Title: Analysis and Maintenance of Graph Laplacians via Random Walks
Thesis draft: https://drive.google.com/file/d/1eLDcYPURezuZVH18FsvNEEHb4ZUiFFdR/view?u...
Date: Monday, May 9, 2022
Time: 09:00am EST
Location: https://gatech.zoom.us/j/97938137060?pwd=LzAxeGFLODlCVE1vT1h2dkVCUXZDdz09
Yu Gao
Ph.D. Candidate
Algorithms, Combinatorics, and Optimization
School of Computer Science
Georgia Institute of Technology
Committee
Dr. Richard Peng (Advisor, School of Computer Science, Georgia Institute of Technology)
Dr. Matthew Baker (School of Mathematics, Georgia Institute of Technology)
Dr. Zvi Galil (School of Computer Science, Georgia Institute of Technology)

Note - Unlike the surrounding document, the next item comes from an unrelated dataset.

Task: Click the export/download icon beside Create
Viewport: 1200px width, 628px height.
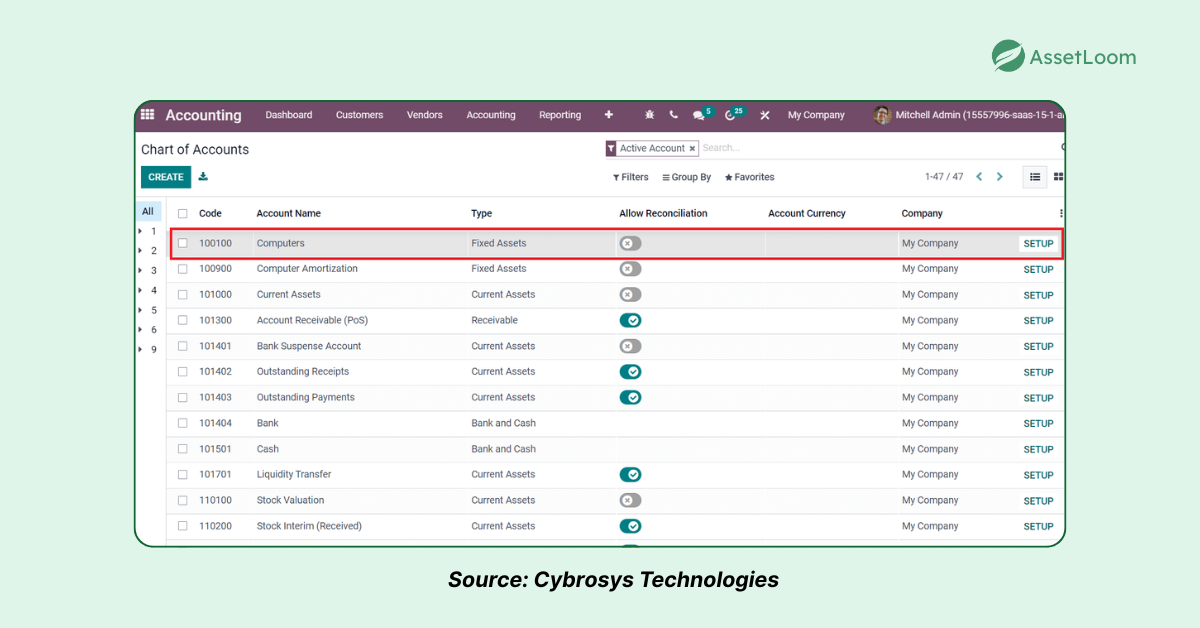Action: 203,176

Dr. Jonathan Kelner (Department of Mathematics and CSAIL, Massachusetts Institute of Technology)
Dr. Mohit Singh (School of Industrial & Systems Engineering, Georgia Institute of Technology)
Reader
Dr. Yitong Yin (Department of Computer Science and Technology, Nanjing University)
Abstract
Graph Laplacians arise in many natural and artificial contexts. They are linear systems associated with undirected graphs. They are equivalent to electric flows which is a fundamental physical concept by itself and is closely related to other physical models, e.g., the Abelian sandpile model. Many real-world problems can be modeled and solved via Laplacian linear systems, including semi-supervised learning, graph clustering, and graph embedding.
More recently, better theoretical understandings of Laplacians led to dramatic improvements across graph algorithms. The applications include dynamic connectivity problem, graph sketching, and most recently combinatorial optimization. For example, a sequence of papers improved the runtime for maximum flow and minimum cost flow in many different settings.
In this thesis, we present works that the analyze, maintain and utilize Laplacian linear systems in both static and dynamic settings by representing them as random walks. This combinatorial representation leads to better bounds for Abelian sandpile model on grids, the first data structures for dynamic vertex sparsifiers and dynamic Laplacian solvers, and network flows on planar as well as general graphs.